By day a history teacher at Raleigh Charter, Page runs the Instagram account @blondieandrye, devoted to her sourdough baking creations. Her posts feature colorful bread loaves decorated with zoodles, tomatoes, onions and spinach, to classic loaves with intricate carvings, all created in Page’s home kitchen in Raleigh. With 188,000 followers on the platform, Page’s page reaches quite the audience. 

Hannah Page
Hannah Page

A year after she received the oven, Page tested out a handwritten recipe for a no-knead bread that came with the gift. She never looked back.

“It happened by chance,” Page says of her hobby. 

At first, Page created two sourdough starters: blondie, made with white flour, and rye, made with rye flour. Her best friend, Mary, prompted Page to start an Instagram account documenting her journey and @blondieandrye was born. 

Page says she finds baking meditative as well as creative, a way for her to decompress after a long day of teaching. She says she has fun playing around with scoring loaves with a lame—a sharp tool for crafting designs on bread—and that she’ll sometimes practice scoring motions in a notebook, doodling whatever comes to mind. 

But typically, she says, she designs as she goes along. 
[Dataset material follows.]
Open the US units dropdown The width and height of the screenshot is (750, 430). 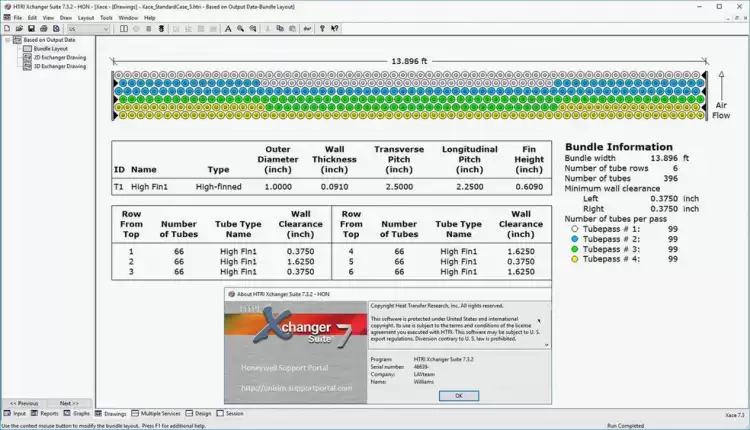pyautogui.click(x=88, y=29)
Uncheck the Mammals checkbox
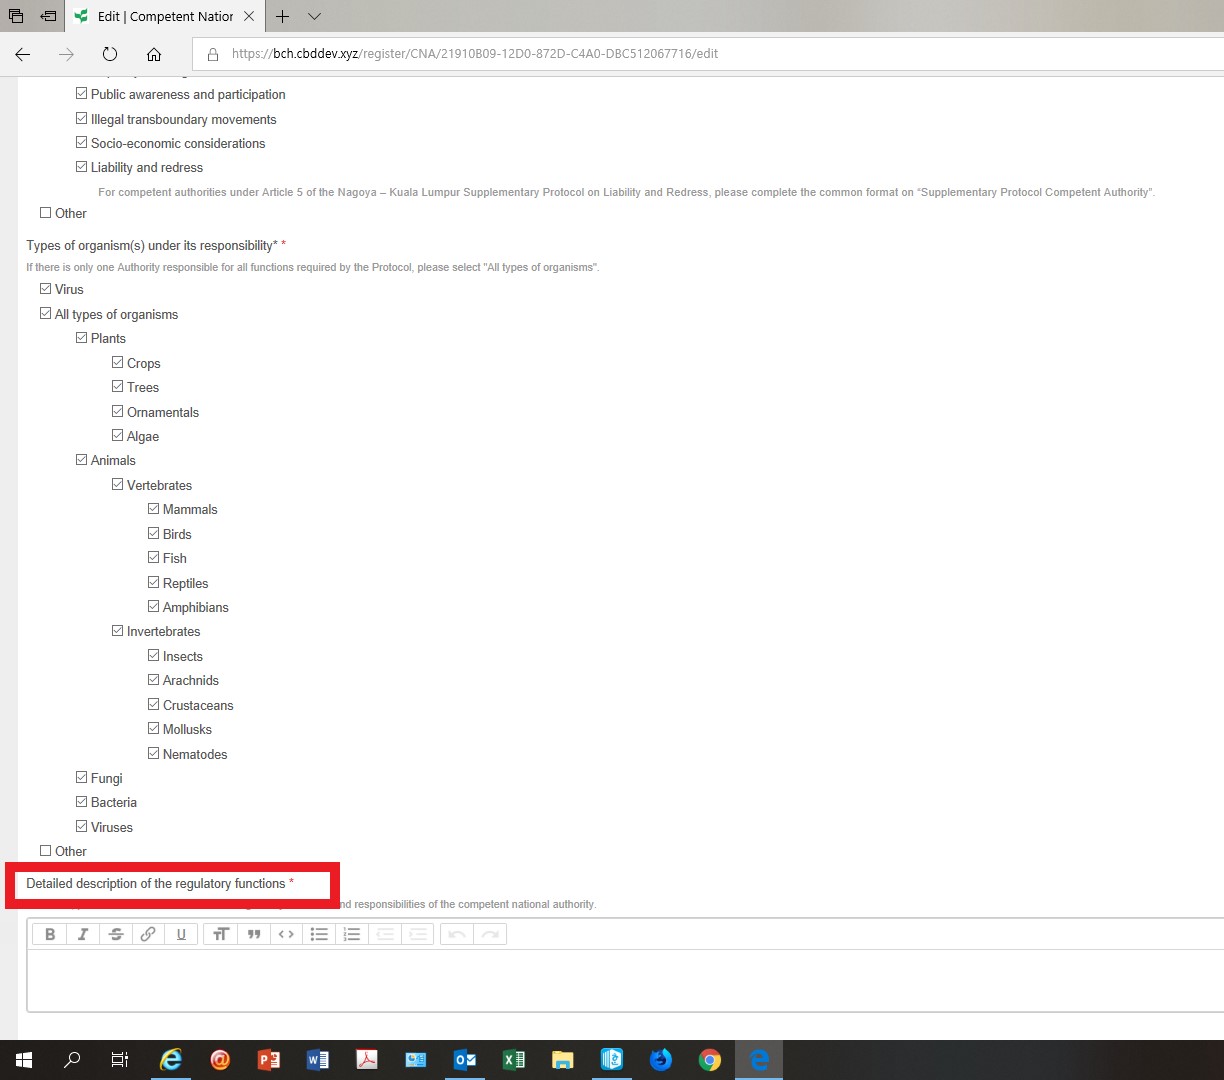 tap(154, 509)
“There was some latent artistic sensibility within me, but until I discovered sourdough, I hadn’t found the right medium to express it,” Page says. She compares baking to a creative outlet she enjoyed growing up: acting. 

“I see baking as theatrical,” Page says. “The loaf is something you produce and enjoy for a few hours or days and then it’s gone forever, just like a play that’s been performed. But there’s always another play and there’s always another loaf.”

While Page has had plenty of success stories as her Instagram shows, not every creation turns out as she hopes. She recalls a time when she placed a tub of dough in the oven to ferment it more quickly. 

“I do this often,” she says, “but the key is to turn the oven off once it’s warmed. I didn’t do that this time.”

Page was in the middle of teaching her class when she realized there was a plastic tub at home in the oven, cooking.

“I raced home and, amazingly, it didn’t even smell that bad,” she says. “I definitely ruined my baking stone, though.”

For Page, it’s the combination of art and science between starter and sourdough that most intrigues her.

“While [baking] can be frustrating, I love the mystery and challenge of coming up with new designs and seeing where each creation takes me,” she says. “Baking bread is fundamentally nourishing.”